Note that we are also making an assumption that the fruits are all presented to the same scale. This is fine if we are using a fixed camera and the fruit is passing underneath on a conveyor belt, but in a more general photograph that information may not be so easy to discern. The approach we’re taking also suggests we can segment the photographic image to just give us the fruit object within it. Again, in an industrial setting, we may be able to control for this (only one object in view, on a clean white conveyor background, for example).
Let’s assume we have got the images in the form that is required.
The table below records the measurements listed for the fruit shown in the diagram calculated according to the method described above. The long measurement is given first, followed by the short measurement.
pears |
bananas |
strawberries |
oranges |
|---|---|---|---|
(5.2, 3.1) |
(8.5, 1.9) |
(2.1, 1.4) |
(4.7, 4.5) |
(6.3, 2.4) |
(8.3, 1.6) |
(2.8, 1.8) |
(4.6, 4.2) |
(6.7, 1.8) |
(9.7, 2.0) |
(2.0, 1.8) |
(4.6, 4.1) |
(5.3, 2.9) |
(7.5, 1.7) |
(2.2, 2.0) |
(4.0, 3.7) |
These measurements can be plotted on a grid. The longest measurement is plotted on the horizontal axis, and the shorter measurement is plotted on the vertical axis.
As the diagram shows, when we plot the objects on a grid using the long measurement on the horizontal x-axis and the short measurement on the vertical y-axis, the similar sorts of fruits are arranged close to each other. These sorts of grouping are typically referred to as clusters.
When data are grouped like this, we can use various techniques to learn about the clusters, as well as identifying which cluster a newly presented object is likely to correspond to. Neural networks provide a powerful method for working with such data.
2.1.1 Activity – A simple classification task¶
Let’s suppose that a robot has the data above in its memory, and it comes across (as yet) unclassified fruit with the pairs of measurements shown in the table below.
Features |
Label |
|---|---|
(2.5, 2.1) |
strawberry |
(4.6, 4.5) |
orange |
(6.3, 2.9) |
|
(9.5, 1.9) |
|
(1.8, 1.5) |
|
(5.1, 2.1) |
|
(4.5, 4.1) |
Double-click on this cell and complete the table, identifying the class of fruit the robot should associate each measurement pair with.
Example solution¶
Click on the arrow in the sidebar or run this cell to reveal an example solution.
The answers I got were as follows:
Features |
Label |
|---|---|
(2.5, 2.1) |
strawberry |
(4.6, 4.5) |
orange |
(6.3, 2.9) |
PEAR |
(9.5, 1.9) |
BANANA |
(1.8, 1.5) |
STRAWBERRY |
(5.1, 2.1) |
PEAR |
(4.5, 4.1) |
ORANGE |
You probably found this quite easy. Arranging data points like this on a grid is a simple idea, and there are many techniques that use it to enable automatic classification.

[Available data]:
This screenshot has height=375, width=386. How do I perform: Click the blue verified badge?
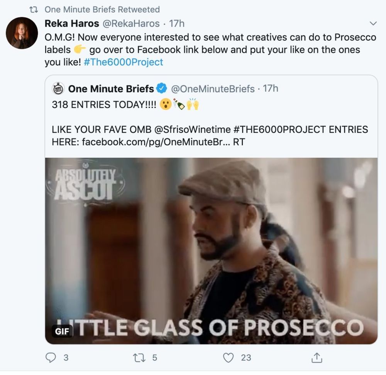tap(162, 89)
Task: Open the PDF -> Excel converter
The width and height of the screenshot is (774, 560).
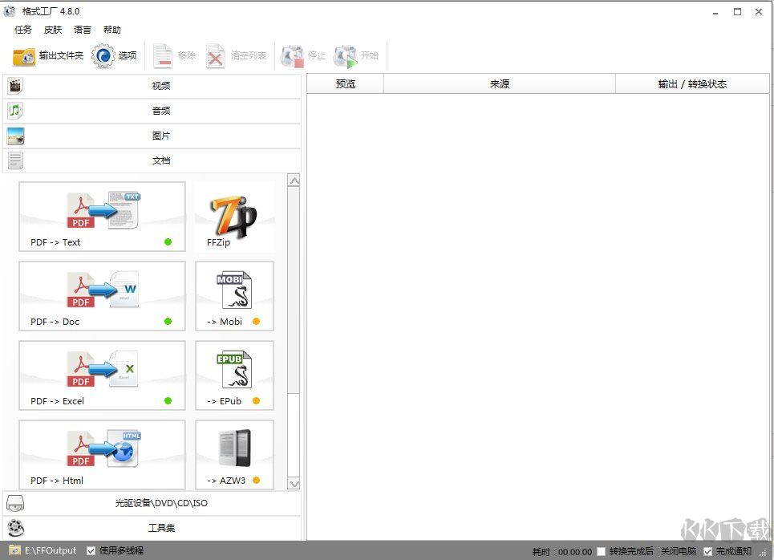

[Exercise]: Reproduce the fruit measurement text, beginning at the words "As the diagram" and stopping after "with such data.", and swap "clusters" for "groups" wherever it occurs. Work only from the fruit measurement text and leave the material aside.

[Exercise answer]:
As the diagram shows, when we plot the objects on a grid using the long measurement on the horizontal x-axis and the short measurement on the vertical y-axis, the similar sorts of fruits are arranged close to each other. These sorts of grouping are typically referred to as groups.
When data are grouped like this, we can use various techniques to learn about the groups, as well as identifying which cluster a newly presented object is likely to correspond to. Neural networks provide a powerful method for working with such data.